**To do:** Every line of the data below is to be retyped exactly.

(Collected data entries)
= = = =

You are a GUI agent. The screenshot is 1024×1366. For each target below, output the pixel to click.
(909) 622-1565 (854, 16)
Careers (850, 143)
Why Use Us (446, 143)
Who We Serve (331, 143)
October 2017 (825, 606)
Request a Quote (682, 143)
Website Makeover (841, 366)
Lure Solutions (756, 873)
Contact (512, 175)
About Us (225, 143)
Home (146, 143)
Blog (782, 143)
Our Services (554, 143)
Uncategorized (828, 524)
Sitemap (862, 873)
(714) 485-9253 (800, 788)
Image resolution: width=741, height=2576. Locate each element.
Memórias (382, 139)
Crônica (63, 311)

= = = =

**Your solution:**
You are a GUI agent. The screenshot is 1024×1366. For each target below, output the pixel to click.
(909) 622-1565 (854, 16)
Careers (850, 143)
Why Use Us (446, 143)
Who We Serve (331, 143)
October 2017 (825, 606)
Request a Quote (682, 143)
Website Makeover (841, 366)
Lure Solutions (756, 873)
Contact (512, 175)
About Us (225, 143)
Home (146, 143)
Blog (782, 143)
Our Services (554, 143)
Uncategorized (828, 524)
Sitemap (862, 873)
(714) 485-9253 (800, 788)
Image resolution: width=741, height=2576. Locate each element.
Memórias (382, 139)
Crônica (63, 311)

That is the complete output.